The COPD plan includes five goals. The goals are (1) empower people with COPD, (2) improve the prevention, diagnosis, treatment, and management of COPD, (3) collect, analyze, report, and disseminate COPD-related public health data, (4) increase and sustain research, and (5) translate national policy, educational, and program recommendations into research and public healthcare actions.
Goal (3) makes it clear that reliable data is critical for informed decision-making. Health data can help measure the prevalence and characteristics of COPD, patterns of treatment, and patient outcomes to form the basis for effective prevention and diagnosis of COPD as well as for the treatment of people at risk for or living with the disease.
The adoption of secure health IT, the use of EHRs and PHRs and the creation of large-scale patient registries, can help capture and collect patient-level data. The National Center for Health Statistics (NCHS) part of CDC www.cdc.gov/nchs, collects data through surveys.
The surveys represent a good source for population surveillance data. Other data is collected from Census Bureau surveys, the Behavioral Risk Factor Surveillance System, and NCHS provider surveys.
The surveys can also reveal trends that spur new policies, resource allocations, or budget modifications, and may find new ways to assess COPD prevalence and help people in the field to do more productive predictive modeling.

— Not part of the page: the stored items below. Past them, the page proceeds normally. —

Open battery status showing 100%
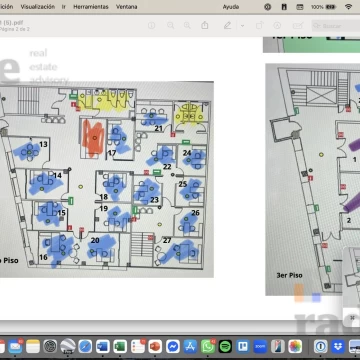360x360 pixels. click(323, 7)
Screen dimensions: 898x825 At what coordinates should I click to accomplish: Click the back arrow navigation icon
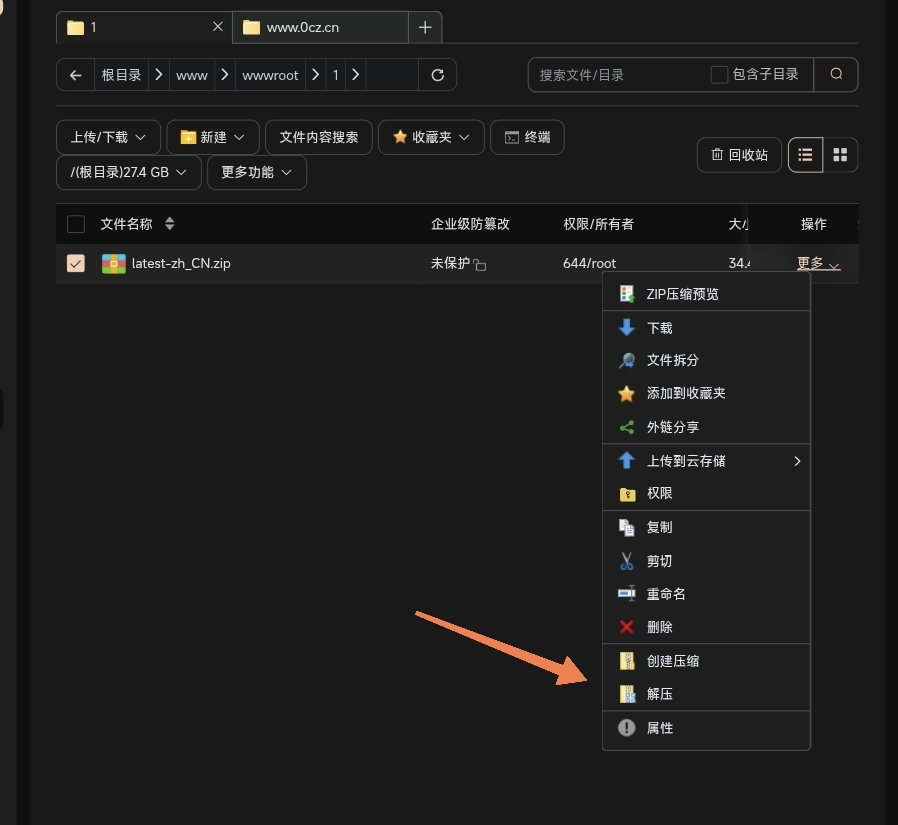(75, 75)

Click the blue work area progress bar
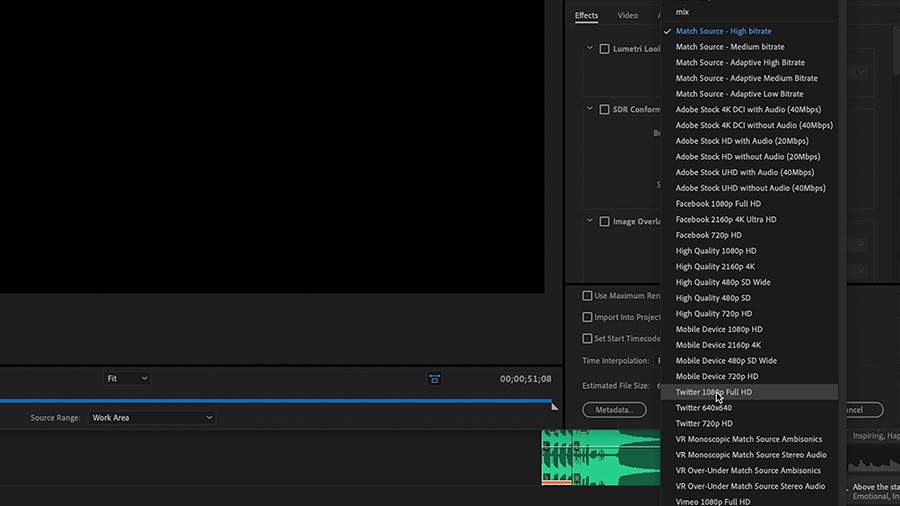(x=276, y=400)
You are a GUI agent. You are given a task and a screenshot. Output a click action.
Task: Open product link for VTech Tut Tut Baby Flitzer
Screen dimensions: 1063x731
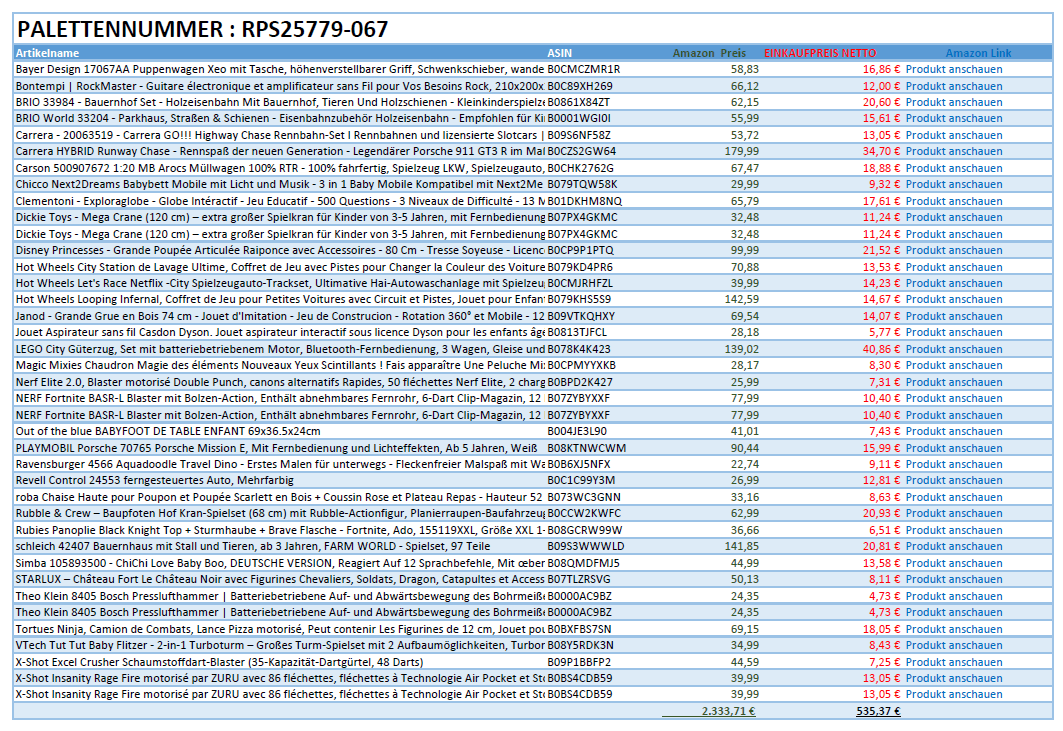953,645
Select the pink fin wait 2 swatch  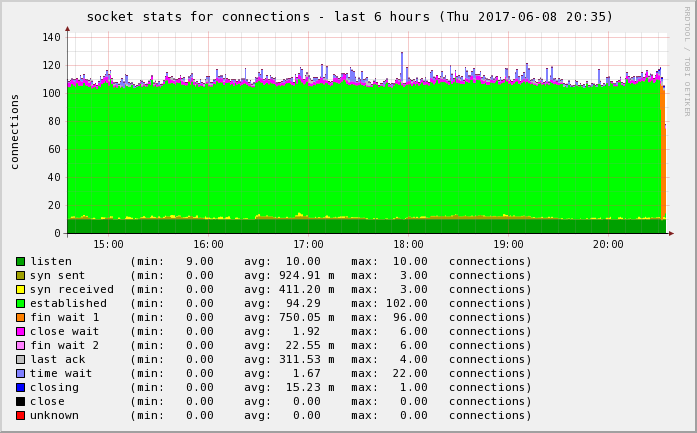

A biannual report should be prepared to include COPD prevalence, mortality, related health indicators, and care delivery measurements. Effort should be to conduct studies to assess all the new models of detection, care, and treatment for people living with COPD including studies addressing barriers to care and rehabilitation services. Finally, federal and non-federal partners should be encouraged to publish outcomes of COPD data analyses.